Shopping centers em busca de algo mais
Odiosamente funcionais, seus ancestrais destruíram a paisagem das periferias urbanas. Agora, os novos shopping centers querem se tornar “lugares para viver” ecológicos e acolhedores. Entre estes, o Atoll, perto da cidade francesa de Angers, é um dos maiores da EuropaJulien Brygo
(Foto do shopping Atoll, na periferia de Angers)
Estamos em um conjunto habitacional de pavilhões, como existem aos milhares na França. Carros e trailers meticulosamente estacionados nas garagens coletivas, casas idênticas com arbustos perfeitamente podados e cercas de grades de plástico, placas de “cão bravo”: estamos em Mancharderie, no coração da comuna de Beaucouzé, na periferia de Angers.
São 19h30. Hora em que, normalmente, o casal Dupont janta sentado à velha mesa de madeira, com o som da televisão ao fundo. Mas, nesse dia, atrás das paredes da casa, ressoa um barulho de marteladas. Patrick Dupont está lutando contra o velho armário da Borgonha, que pertenceu à avó de sua esposa. Depois de ter reinado na sala por quase trinta anos, a peça de antiquário deve ceder seu lugar a um conjunto mais moderno: “A inauguração do Atoll nos deu ideias”, confessou Dupont enquanto retomava o fôlego por um instante.
O Atoll?
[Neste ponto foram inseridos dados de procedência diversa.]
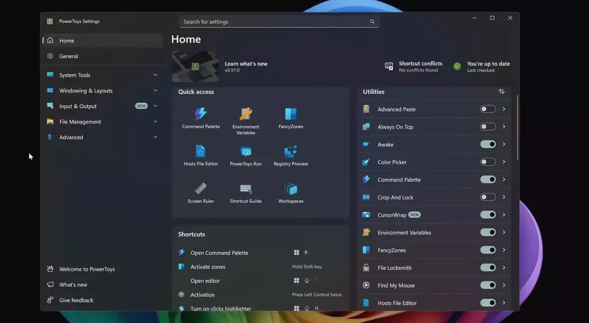Enable the Advanced Paste toggle
This screenshot has width=589, height=323.
pyautogui.click(x=488, y=109)
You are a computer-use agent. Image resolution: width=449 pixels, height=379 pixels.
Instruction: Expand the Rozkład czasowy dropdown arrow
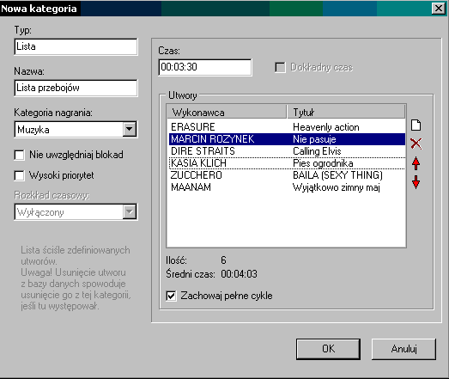(130, 212)
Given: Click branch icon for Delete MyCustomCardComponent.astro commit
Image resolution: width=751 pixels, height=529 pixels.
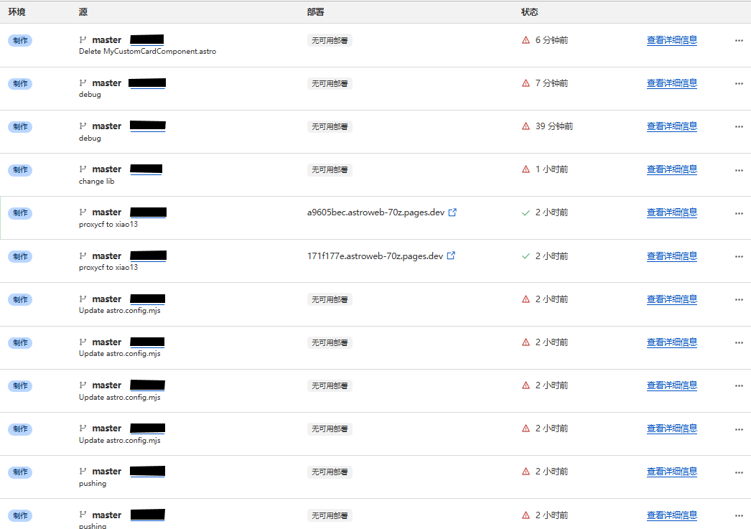Looking at the screenshot, I should click(x=83, y=40).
Um novo shopping center futurista que abriu as portas a cinco minutos de carro dali, no dia 3 de abril de 2012. O jornal Libération descreveu essa nova “ilha encantada do consumo” como um espaço “mágico”, num ambiente “elegante, calmo, imenso e discreto” (22 abr. 2012). “Houve um grande barulho da mídia na época da inauguração”, lembra Dupont, que acaba de obter uma vitória contra a peça de madeira.
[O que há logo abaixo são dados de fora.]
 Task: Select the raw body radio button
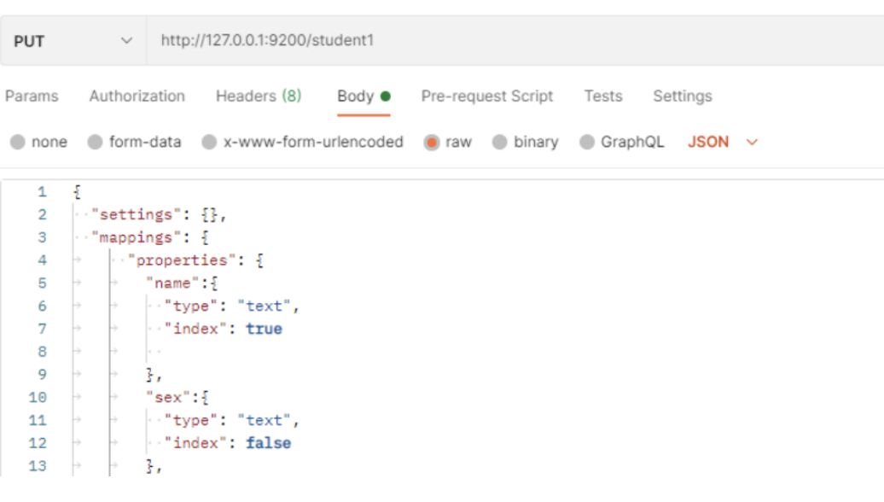pyautogui.click(x=432, y=143)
Com seus 71 mil metros quadrados, o Atoll é um dos maiores shopping centers de um único proprietário construído fora da região parisiense. A carcaça de alumínio toda desenhada de 1,8 quilômetro de circunferência dá a impressão de um estádio olímpico. Essa fachada – desprovida de logomarcas para não poluir o ambiente visual – dissimula estoques, caminhões e latas de lixo. Seus idealizadores o veem como o top do top dos centros comerciais de fora do limite das cidades. Um pouco de música pop escapa, entre outras coisas, pelos alto- -falantes dispostos ao longo do que se pode chamar de “percurso”. As inovações do Atoll não deixam nenhum curioso indiferente: sala de esportes, salão de cabeleireiro, carrinho elétrico, parquinho infantil, bancos “públicos” (que custaram 5 mil euros cada), pequenos parques com fonte, lixeiras futuristas, árvores importadas da Alemanha (7 mil euros cada)…
Um lugar de vida
A Companhia de Phalsbourg, um dos três mastodontes do mercado imobiliário comercial na França, não poupou meios: mais de 150 milhões de euros de orçamento, dos quais 2 milhões para os espaços verdes e 22 milhões para a construção de alumínio. O responsável pelo marketing, Jean-Sylvain Camus, pequenos óculos, terno impecável e entusiasmo transbordante, multiplica as alegorias e as metáforas para descrever a paixão dos primeiros meses. De pé no meio das vagas de estacionamento delimitadas por faixas gramadas, ele descreve os parafusos escolhidos para acondicionar as pequenas lombadas, depois elogia o caráter “revolucionário” das plantas no entorno que “captam o carbono”. E discorre sobre a intenção do primeiro promotor do empreendimento: “Quando ouvimos falar em ‘But’ ou ‘Castorama’, esperamos prédios imundos, caixas coladas umas às outras e, para cada uma, seus pequenos limites, seu pequeno estacionamento… Pois é, aqui é o contrário. Estacionamos apenas uma vez, estamos tranquilos, podemos comer, passar o dia, beber alguma coisa… É verde para todo lado”. E nos carrega em uma visita-maratona a pé, de carrinho elétrico etc.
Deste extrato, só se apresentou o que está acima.